--- Begin INFORMATION SUPPLIED ---
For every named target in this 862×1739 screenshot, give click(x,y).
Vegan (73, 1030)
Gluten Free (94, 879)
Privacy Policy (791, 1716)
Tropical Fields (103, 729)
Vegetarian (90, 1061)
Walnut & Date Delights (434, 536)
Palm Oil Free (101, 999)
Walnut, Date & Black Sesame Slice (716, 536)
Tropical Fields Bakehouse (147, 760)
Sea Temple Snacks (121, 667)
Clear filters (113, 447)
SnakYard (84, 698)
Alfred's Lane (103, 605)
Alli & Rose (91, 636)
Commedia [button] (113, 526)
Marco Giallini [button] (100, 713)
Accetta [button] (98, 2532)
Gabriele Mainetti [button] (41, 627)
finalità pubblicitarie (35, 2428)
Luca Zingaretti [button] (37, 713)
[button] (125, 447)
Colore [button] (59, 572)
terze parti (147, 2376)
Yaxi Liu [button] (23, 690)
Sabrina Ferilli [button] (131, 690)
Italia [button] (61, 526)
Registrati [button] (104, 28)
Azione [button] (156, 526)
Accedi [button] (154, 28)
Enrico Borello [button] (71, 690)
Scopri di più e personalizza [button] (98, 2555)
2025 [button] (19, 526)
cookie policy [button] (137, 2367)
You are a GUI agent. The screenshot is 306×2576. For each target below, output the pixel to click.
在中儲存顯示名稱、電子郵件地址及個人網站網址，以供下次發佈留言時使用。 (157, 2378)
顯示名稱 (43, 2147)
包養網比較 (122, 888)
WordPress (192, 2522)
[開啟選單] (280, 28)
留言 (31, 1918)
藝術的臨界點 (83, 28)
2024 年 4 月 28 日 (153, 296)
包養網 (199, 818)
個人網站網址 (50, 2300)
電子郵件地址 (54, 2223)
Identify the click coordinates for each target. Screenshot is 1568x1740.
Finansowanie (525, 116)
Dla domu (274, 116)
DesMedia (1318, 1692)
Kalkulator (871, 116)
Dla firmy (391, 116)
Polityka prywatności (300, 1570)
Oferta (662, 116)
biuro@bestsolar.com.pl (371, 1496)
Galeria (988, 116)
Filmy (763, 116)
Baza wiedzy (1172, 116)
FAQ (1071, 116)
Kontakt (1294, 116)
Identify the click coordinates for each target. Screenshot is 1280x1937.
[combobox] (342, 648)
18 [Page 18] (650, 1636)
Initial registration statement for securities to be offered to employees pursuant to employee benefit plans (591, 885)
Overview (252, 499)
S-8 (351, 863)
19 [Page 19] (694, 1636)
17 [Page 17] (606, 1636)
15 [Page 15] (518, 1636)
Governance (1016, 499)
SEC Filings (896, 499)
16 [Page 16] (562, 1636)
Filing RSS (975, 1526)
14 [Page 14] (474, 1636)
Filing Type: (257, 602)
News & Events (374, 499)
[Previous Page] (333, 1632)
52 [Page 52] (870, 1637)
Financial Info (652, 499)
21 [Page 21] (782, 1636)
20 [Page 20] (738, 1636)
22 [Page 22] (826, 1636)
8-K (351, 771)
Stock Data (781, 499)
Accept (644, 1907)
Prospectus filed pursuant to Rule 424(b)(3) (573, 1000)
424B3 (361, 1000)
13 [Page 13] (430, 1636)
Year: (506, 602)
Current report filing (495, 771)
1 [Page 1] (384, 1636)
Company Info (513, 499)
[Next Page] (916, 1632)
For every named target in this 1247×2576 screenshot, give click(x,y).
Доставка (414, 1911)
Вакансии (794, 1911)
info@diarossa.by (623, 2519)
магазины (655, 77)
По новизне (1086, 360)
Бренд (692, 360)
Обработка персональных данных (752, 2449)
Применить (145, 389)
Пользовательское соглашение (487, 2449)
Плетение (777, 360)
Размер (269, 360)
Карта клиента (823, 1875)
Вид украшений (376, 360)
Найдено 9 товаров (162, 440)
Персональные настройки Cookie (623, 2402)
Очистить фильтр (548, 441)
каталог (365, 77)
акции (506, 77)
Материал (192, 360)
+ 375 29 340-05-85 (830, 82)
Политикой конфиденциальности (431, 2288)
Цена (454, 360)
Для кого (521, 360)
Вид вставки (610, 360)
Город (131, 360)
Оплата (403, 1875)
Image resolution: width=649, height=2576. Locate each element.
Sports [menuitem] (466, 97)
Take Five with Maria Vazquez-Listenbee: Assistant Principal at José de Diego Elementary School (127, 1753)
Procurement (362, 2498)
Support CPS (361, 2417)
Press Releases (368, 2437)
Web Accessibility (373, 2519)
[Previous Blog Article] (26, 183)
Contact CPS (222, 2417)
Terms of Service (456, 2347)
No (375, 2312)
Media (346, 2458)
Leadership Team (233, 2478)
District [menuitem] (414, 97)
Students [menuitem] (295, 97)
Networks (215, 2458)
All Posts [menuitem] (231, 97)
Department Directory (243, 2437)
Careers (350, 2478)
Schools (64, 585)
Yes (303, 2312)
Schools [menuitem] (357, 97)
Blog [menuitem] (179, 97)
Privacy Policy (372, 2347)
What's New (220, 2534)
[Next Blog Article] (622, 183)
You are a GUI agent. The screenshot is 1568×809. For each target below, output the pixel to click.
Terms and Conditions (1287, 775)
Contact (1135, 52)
--- End INFORMATION SUPPLIED ---
* _WHAT YOU WILL DO_
Rewrite the data from its first line through the line containing "finalità pubblicitarie (35, 2428)", replacing "Clear filters" with "Reset filters" and keeping everything else the same. Give only those lines.

* _RESULT OF THIS EXERCISE_
For every named target in this 862×1739 screenshot, give click(x,y).
Vegan (73, 1030)
Gluten Free (94, 879)
Privacy Policy (791, 1716)
Tropical Fields (103, 729)
Vegetarian (90, 1061)
Walnut & Date Delights (434, 536)
Palm Oil Free (101, 999)
Walnut, Date & Black Sesame Slice (716, 536)
Tropical Fields Bakehouse (147, 760)
Sea Temple Snacks (121, 667)
Reset filters (113, 447)
SnakYard (84, 698)
Alfred's Lane (103, 605)
Alli & Rose (91, 636)
Commedia [button] (113, 526)
Marco Giallini [button] (100, 713)
Accetta [button] (98, 2532)
Gabriele Mainetti [button] (41, 627)
finalità pubblicitarie (35, 2428)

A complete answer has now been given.